Balyndis hatte das Treiben vor den Hängen des Tafelberges beobachtet, wo nun eine dicke Staubwolke aufstieg. »Es kommen noch mehr«, alarmierte sie die Übrigen. »Wir müssen uns beeilen! Bei Vraccas, will es denn gar kein Ende nehmen?«

Tungdil beschäftigte angesichts der Vielzahl der Bestien eine ganz andere Frage. Es müssten alle Zwergenstämme und Heere des Geborgenen Landes gegen sie antreten, um sie zu vernichten. Er stellte sich neben die Schmiedin und fasste ihre Hand. Die Berührung gab ihm neue Zuversicht und Kraft. »Erst Nôd’onn, danach sehen wir weiter«, sagte er mehr zu sich selbst als zu ihr.

Sie drehten sich um, die Waffen schlagbereit erhoben, und bereiteten sich vor, die Orks vor ihnen im Tunnel von hinten anzugreifen, worauf sich vor allem Boïndil freute.

»Oink, oink, oink«, raunte er, die Augen glommen, und der Kriegswahn nahm von seinem Verstand Besitz. »So liebe ich es. Der Tunnel schmal, der Feinde viel. Ho, Vraccas, die ersten zehn sind für meinen Bruder, der Rest ist für dich.«

»Was auch geschieht, Narmora muss beschützt werden, bis wir zu Nôd’onn gelangen«, schwor ihr Anführer sie ein. »Alles Weitere muss sie erledigen.«

Gandogar packte seine Doppelklingenaxt. »Notfalls gebe ich mein Leben für sie. Der Tod des Magus ist das Wichtigste für das Geborgenen Land.«

Rodario hielt sich vornehm zurück und machte keinen Hehl daraus, dass er mehr in der hinteren Reihe zu finden sein würde. Eilends warf er einen Blick hinaus, während seine Gefährten auf die Orks zuliefen.

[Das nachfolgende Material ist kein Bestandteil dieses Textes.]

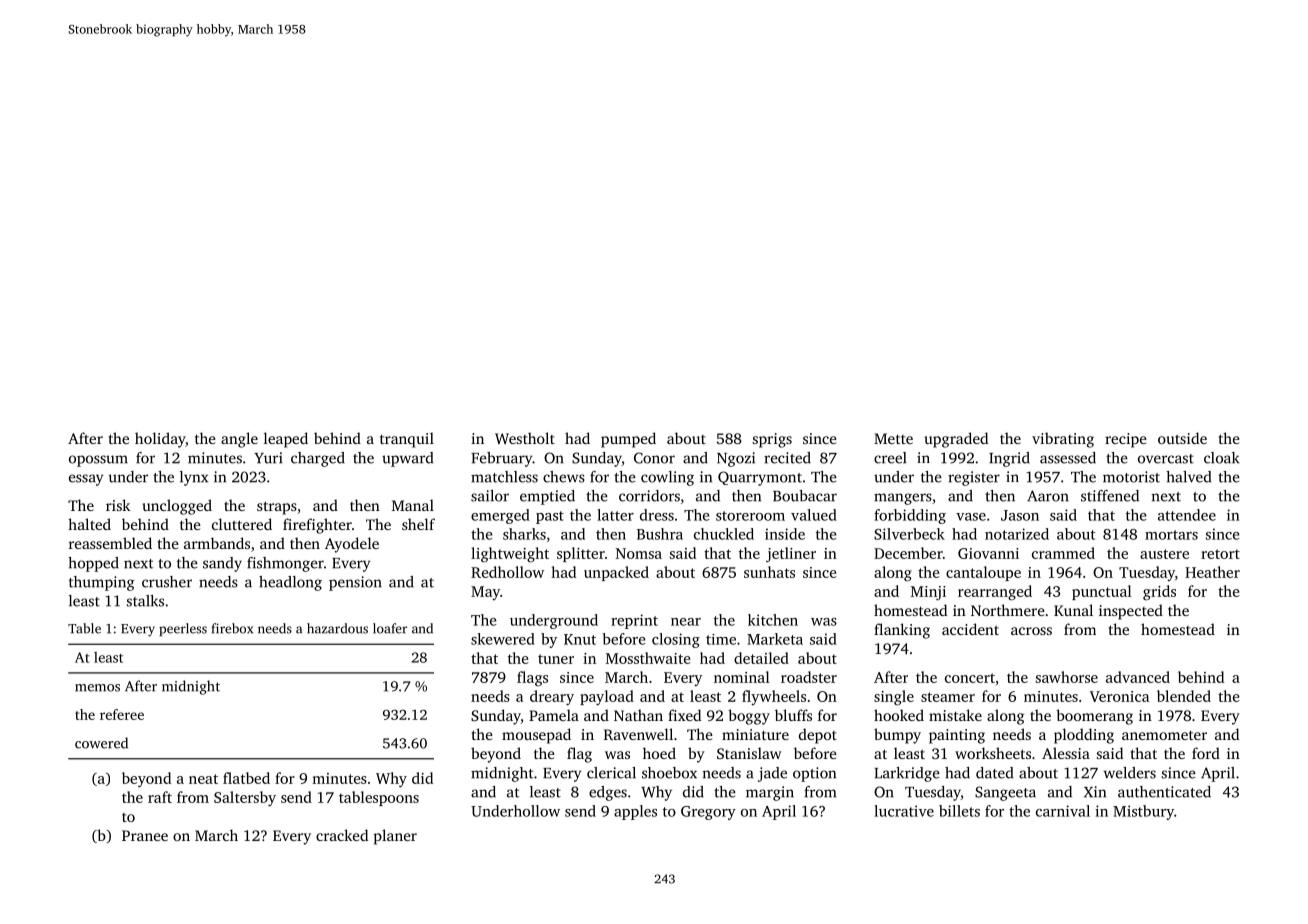 The image size is (1308, 924). I want to click on pumped, so click(628, 440).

»Wartet mal!« Er betrachtete die Banner der aus Osten anrückenden Streitmacht. »Das sind die Farben von … Ido?«, wunderte er sich laut. »Ist Prinz Mallen größenwahnsinnig geworden?« Er erkannte immer mehr Flaggen in dem eindrucksvollen Heer. Das sind Streiter aller Königreiche des Geborgenen Landes!

Voller Erstaunen beobachtete er, dass sich die ersten Reihen der anrückenden Streitmacht gegen die überrumpelten Nachschubtruppen Nôd’onns warfen und sie niedermachten.

Es dauerte, bis die Bestien begriffen, dass sich kein Freund näherte, sondern eine zweite Front entstanden war. Ganz in der Nähe verdunkelten Pfeilschauer den Himmel; zu hunderten stiegen die Geschosse in den Himmel, glitzerten in der Sonne und stürzten Tod bringend in die Reihen der Bestien. Noch mehr unerwartete Gegner stellten sich den Horden des Bösen entgegen. Brandbomben flogen surrend durch die Luft, barsten inmitten der Orks und hüllten sie in Feuer. Panik brach unter den Bestien aus.

»Die Elben! Hervorragend«, jubelte Rodario und rief seinen Kampfgefährten die Neuigkeit zu.

Gandogar grinste. »Die Menschen und die Spitzohren scheinen ihren Mut wieder gefunden zu haben.«

»Lasst uns endlich anfangen«, drängte es Boïndil, das Blut der Orks spritzen zu lassen. »Irgendwo vor uns wartet Nôd’onn darauf, von uns vernichtet zu werden.«

Zuversichtlich stürmten sie los.

Die Gegner zu besiegen stellte sich als sehr einfach heraus. Die Orks leisteten der plötzlich erfolgten Attacke kaum Widerstand, und ehe sie sich organisieren konnten, starben vierzig Ungeheuer. Die Freunde standen mitten auf einer Gangkreuzung, von Zwergen war nichts zu sehen.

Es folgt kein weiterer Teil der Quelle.